Piazza Giubileo rappresenta il cuore del Paese. Nasce come luogo prescelto per la sua centralità e per la presenza del municipio alle sue spalle. Ma soprattutto ha origine per la comunità: per le più significative memorie storiche, come i nostri caduti in guerra, ricordati nello spazio verde antistante, a cui è assegnato un posto privilegiato. Lì si innalzano le bandiere alle quali hanno reso onore. Ha origine anche per il senso di appartenenza al territorio, esso si manifesta nelle sue giornate di svago e di festa: sul lato sinistro c'è un palco, artefice e spettatore da anni delle folle divertite o ammaliate, che siedono o si sciolgono in danze, moderne e antiche, davanti a esso. Ma una piazza è anche il luogo prescelto per ospitare i simboli della fede. Sopra il palco emerge una scenografia creata con rocce forti e fiere, come la storia di quest'isola, in cui scorre l'acqua, simbolo dell'esistenza e, immersa come in una fonte battesimale, si erge semplice e solenne il simbolo del credo cristiano: la Croce Astile.

 

La Croce Astile

La piazza deve il suo nome alla Croce Astile, realizzata in occasione del Giubileo del 2000, anno in cui è stata consacrata da Papa Giovanni Paolo II. La croce è arrivata a Budoni il 20 marzo del 2001, in occasione dell'inaugurazione della piazza, dopo un lungo percorso che l'ha vista attraversare il Polo Nord, la Città del Vaticano, San Pietroburgo e Khatanga.
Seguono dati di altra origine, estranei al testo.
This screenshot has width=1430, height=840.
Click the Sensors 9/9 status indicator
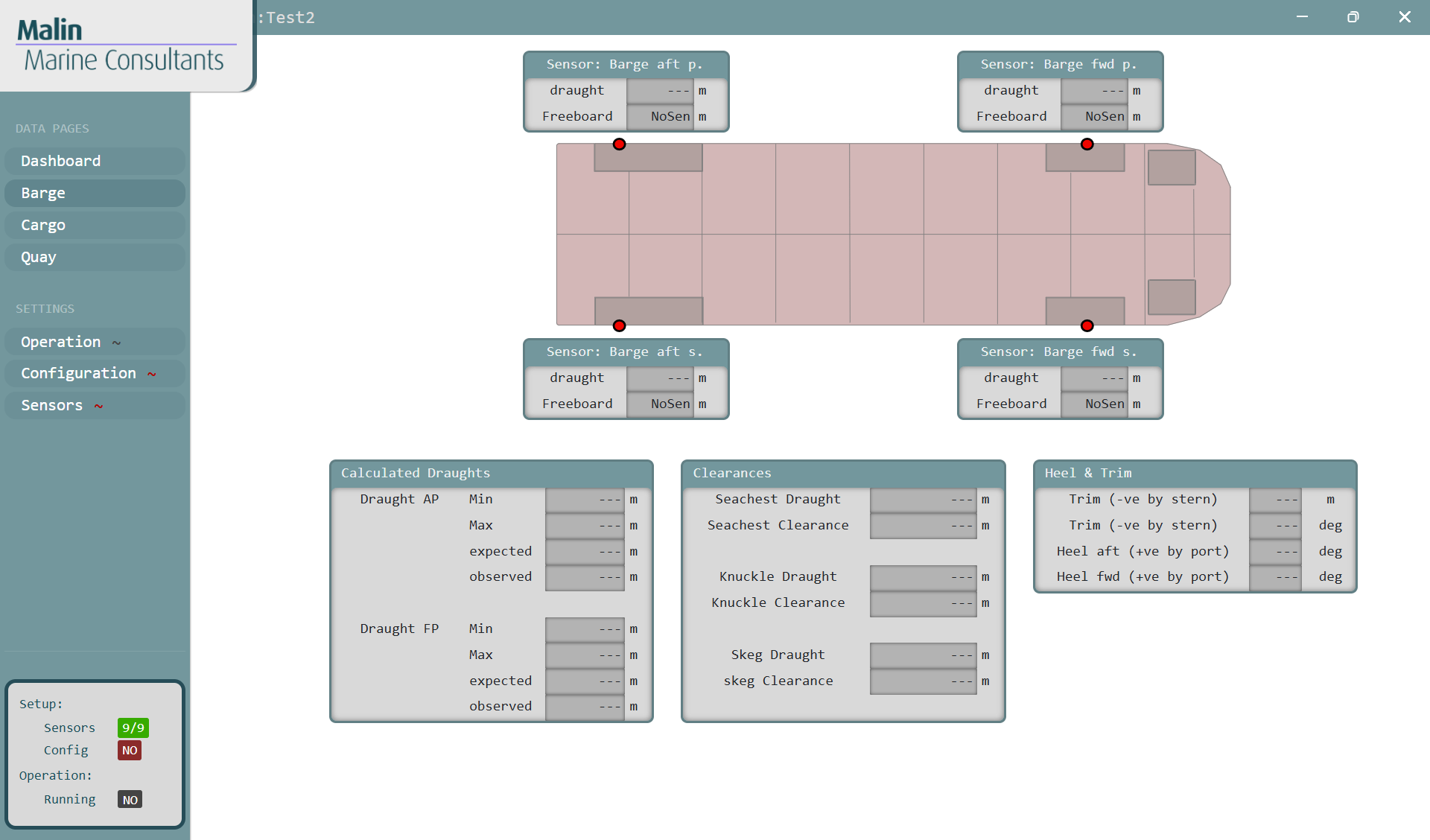click(x=133, y=728)

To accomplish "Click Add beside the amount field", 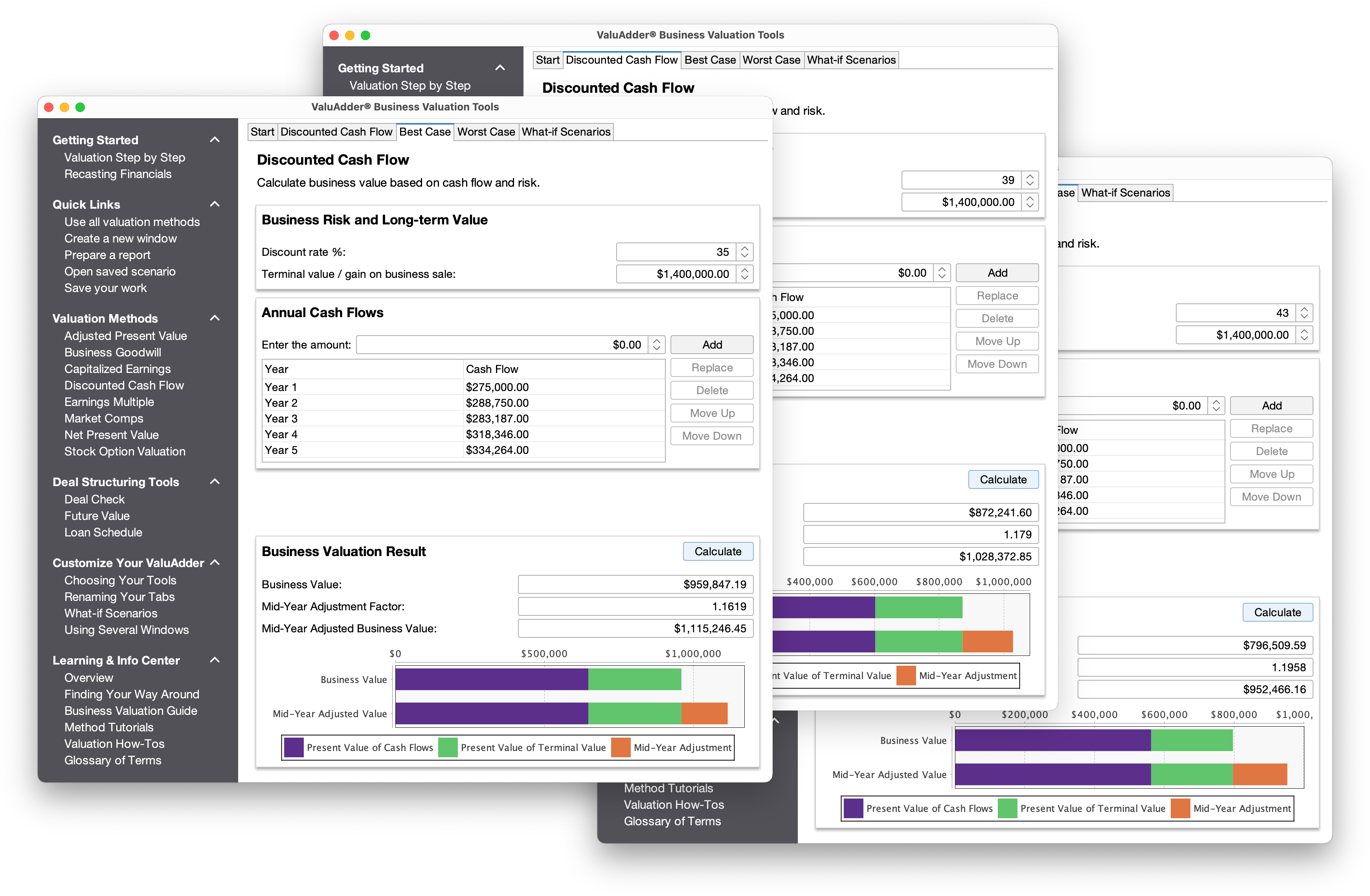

Essa è stata realizzata dall'artista Andrea Trisciuzzi ed è presente in soli cinque esemplari al mondo. Le croci sono state posizionate in diverse località italiane a ricordo di un'analoga iniziativa, cento anni prima, da parte del Papa Leone XIII che, in occasione del Giubileo del 1900, invitò i credenti a ergere croci e monumenti. Infatti venti croci e statue furono innalzate nelle cime più alte, tra cui spicca in Sardegna la maestosa figura del Redentore sul monte Ortobene a Nuoro. Il materiale utilizzato è la fibroresina; la croce è formata dalle due sacre figure della cristianità: la Madonna in lacrime e il Cristo in croce. Queste figure vanno a formare la croce in un movimento a spirale verso l'alto: l'ascensione al cielo di Dio e l'umanità che si manifesta con la disperazione e il dolore di chi, quasi, in un issarsi disperato, insegue Gesù nella salita verso l'Onnipotente.

 

L'Anfiteatro Comunale Andrea Parodi

In un comune in via di sviluppo non solo turistico ma anche culturale e artistico, a un certo punto della sua crescita, nasce il bisogno di una struttura che possa accogliere le iniziative della comunità e non solo. Il teatro è l'origine dell'intrattenimento, dello stare insieme, della conoscenza e del confronto. L'Anfiteatro Comunale è nato con un progetto sotto la giunta del sindaco Gianni Nieddu (1998-2003) e completato con la successiva struttura durante il secondo mandato dello stesso sindaco (2003-2008). Deve il nome al grande cantautore sardo Andrea Parodi, artista che ha portato la musica sarda molto più che aldilà dei confini di quest'isola. Protagonista di grandi serate nelle feste paesane e religiose di tutta la Sardegna, prima col suo gruppo storico dei Tazenda e poi da solista. Andrea Parodi scompare nel 2006: secondo un articolo di un quotidiano sardo, l'artista fece il suo ultimo concerto, prima della sua morte, proprio a Budoni. Per questo motivo e per tutto quello che egli ha rappresentato per la comunità, non solo di Budoni, ma di tutta l'isola, a lui viene dedicato questo luogo di cultura e d'incontro.

 

Il Municipio

Il "Comune nuovo”, così chiamato da chi ha visto il paese di Budoni cambiare ed evolversi negli anni, è stato inaugurato nel 1992 dall'allora sindaco Gianni Nieddu ma la posa della prima pietra è stata fatta sotto la giunta comunale di Michele Giagheddu, nel periodo tra il 1985 e il 1989. La struttura è stata progettata dall'architetto Esposito, professore di Storia dell'arte, che ad essa ha voluto dare una forma moderna e funzionale. Infatti è stata realizzata per poter contenere più uffici e spazi aperti possibili, senza dover occupare centinaia di metri quadri lineari, che avrebbero generato una struttura ammirabile solo nella facciata e non a trecentosessanta gradi come l'attuale.